Cannabis has great effect in patients with chronic pain (including neuropathic pain), in spasticity linked to neurological diseases, in the treatment of nausea and vomiting (particularly the one caused by chemotherapy), in anxiety management 3.
It has been also confirmed that only THC (Delta-9-tetrahydrocannabinol) has psychotropic effects, instead CBD (Cannabidiol) does not. CBD turned out to be incredibly useful for relieving spams muscle pain and to have also antipsychotic properties.
The General Director of the World Health Organization sent a letter to the Secretary General of the United Nations recommending, among other things, that cannabis and associated substances should be rescheduled in the international drug control framework.
More in particular, the WHO Expert Committee on Drug Dependence (ECDD) came to the decision that CBD “does not appear to have abuse potential or cause harm” in November 2017 4.
The ECDD stated: “in humans, CBD exhibits no effects indicative of any abuse or dependence potential” and “to date, there is no evidence of public health related problems associated with the use of pure CBD”.
On 24 January 2019 the WHO Expert Committee on Drug Dependence (ECDD) recommended to:
- Remove cannabis and cannabis resin from Schedule IV (keep in Schedule I) as it is not “particularly harmful”;
- Remove “extracts and tinctures” from the Conventions as it is a complicated term to interpret, covering preparations that have psychoactive properties as well as those that do not pose a risk to public health;
- Delete Delta-9-THC/dronabinol from the 1971 Convention Schedule II and move to the 1961 Convention, Schedule I (with cannabis and cannabis resin), because it refers to the main psychoactive component of cannabis;
- Delete THC isomers from the 1971 Convention Schedule I and move to the 1961 Convention Schedule I;
- Add a footnote that products containing predominantly CBD and not more than 0.2% Delta-9-THC are not under international control. They are explicitly excluded, as there is no relevant risk to public health because marijuana for medical use is not a dangerous drug, i.e. a risky narcotic, such as heroin.
At this stage, only the first of the WHO recommendations was approved. This historical decision, however, can have a great impact worldwide.
The approval of WHO Recommendation – with a majority of 27 votes in favour, 1 abstention and 25 votes against – could lead, in fact, to a more flexible international (and not only) drug policy and to the removal of many barriers to the use of cannabis for medical and research purposes.
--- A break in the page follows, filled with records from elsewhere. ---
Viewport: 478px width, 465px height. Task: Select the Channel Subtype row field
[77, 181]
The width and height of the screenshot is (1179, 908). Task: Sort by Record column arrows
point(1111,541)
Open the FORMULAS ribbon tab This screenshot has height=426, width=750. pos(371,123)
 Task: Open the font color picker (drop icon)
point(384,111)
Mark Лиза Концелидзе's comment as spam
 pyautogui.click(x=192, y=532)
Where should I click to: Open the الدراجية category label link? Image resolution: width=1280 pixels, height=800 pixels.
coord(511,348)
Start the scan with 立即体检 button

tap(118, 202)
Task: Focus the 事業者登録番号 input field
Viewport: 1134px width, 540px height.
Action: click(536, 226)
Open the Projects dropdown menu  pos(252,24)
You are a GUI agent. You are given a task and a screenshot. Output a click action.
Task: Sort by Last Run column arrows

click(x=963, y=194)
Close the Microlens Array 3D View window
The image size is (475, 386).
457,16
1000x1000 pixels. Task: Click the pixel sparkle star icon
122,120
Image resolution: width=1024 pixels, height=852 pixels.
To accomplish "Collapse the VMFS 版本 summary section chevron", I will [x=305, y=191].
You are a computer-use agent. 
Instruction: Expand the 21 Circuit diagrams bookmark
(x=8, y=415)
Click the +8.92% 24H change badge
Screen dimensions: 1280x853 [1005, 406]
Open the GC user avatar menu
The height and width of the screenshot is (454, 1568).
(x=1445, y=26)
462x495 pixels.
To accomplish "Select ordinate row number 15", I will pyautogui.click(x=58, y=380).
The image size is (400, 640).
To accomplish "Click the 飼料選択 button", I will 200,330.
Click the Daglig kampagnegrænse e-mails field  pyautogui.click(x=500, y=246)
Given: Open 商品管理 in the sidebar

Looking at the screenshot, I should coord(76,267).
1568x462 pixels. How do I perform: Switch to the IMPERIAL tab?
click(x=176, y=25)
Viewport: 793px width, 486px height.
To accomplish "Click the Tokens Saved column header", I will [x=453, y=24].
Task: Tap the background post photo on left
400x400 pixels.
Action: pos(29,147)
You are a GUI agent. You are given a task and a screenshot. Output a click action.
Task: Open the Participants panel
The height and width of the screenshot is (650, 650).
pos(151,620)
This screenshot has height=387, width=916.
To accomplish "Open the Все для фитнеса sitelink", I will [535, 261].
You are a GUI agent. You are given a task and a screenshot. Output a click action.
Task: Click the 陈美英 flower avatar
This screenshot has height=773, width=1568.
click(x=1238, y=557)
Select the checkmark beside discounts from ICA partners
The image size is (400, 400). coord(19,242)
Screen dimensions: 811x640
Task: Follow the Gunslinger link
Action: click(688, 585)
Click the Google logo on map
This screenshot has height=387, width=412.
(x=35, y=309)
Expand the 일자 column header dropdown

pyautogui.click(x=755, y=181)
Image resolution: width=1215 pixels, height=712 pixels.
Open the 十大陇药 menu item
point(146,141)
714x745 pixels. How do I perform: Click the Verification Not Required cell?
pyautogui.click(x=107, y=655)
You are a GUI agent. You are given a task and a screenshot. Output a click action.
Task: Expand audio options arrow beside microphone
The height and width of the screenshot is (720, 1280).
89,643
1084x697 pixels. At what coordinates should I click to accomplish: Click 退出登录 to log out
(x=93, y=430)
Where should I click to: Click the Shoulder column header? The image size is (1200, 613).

The UN vote could encourage countries to re-evaluate how cannabis is qualified on their list of narcotic drugs, potentially developing more research into medical cannabis and its use as a treatment for various ailments and conditions, standing that “(…) many countries look to global conventions for guidance, and United Nations recognition is a symbolic win for advocates of drug policy change who say that international law is out of date” 5.
1 According to the defintion provided by article 1(1) (b) and (c) of the Convention, the words “Cannabis” and “Cannabis plant” refer to “the flowering or fruitng tops of the cannabis plant (excluding the seeds and leaves when not accompanied by the tops) from which the resin has not been extracted, by whatever name they may be designated”, and as “any plant of the genus Cannabis”.
2 The percentage of THC in the Industrial Cannabis, instead, pursuant to Law no. 242/2016 can fluctuate from 0.2% to 0.6%.
3 Report of Professor Barnes “Cannabis: the evidence for Medical Use” (May 2016).
4 Report of 41st ECDD – Cannabis: Report Extract, section 5.5.
5 Isabella Kwai, ‘Huge Historic Victory’ for Cannabis, U.N. Classifies It as a Less Dangerous Drug, New York Times, Dec. 3rd, 2020, p. 13.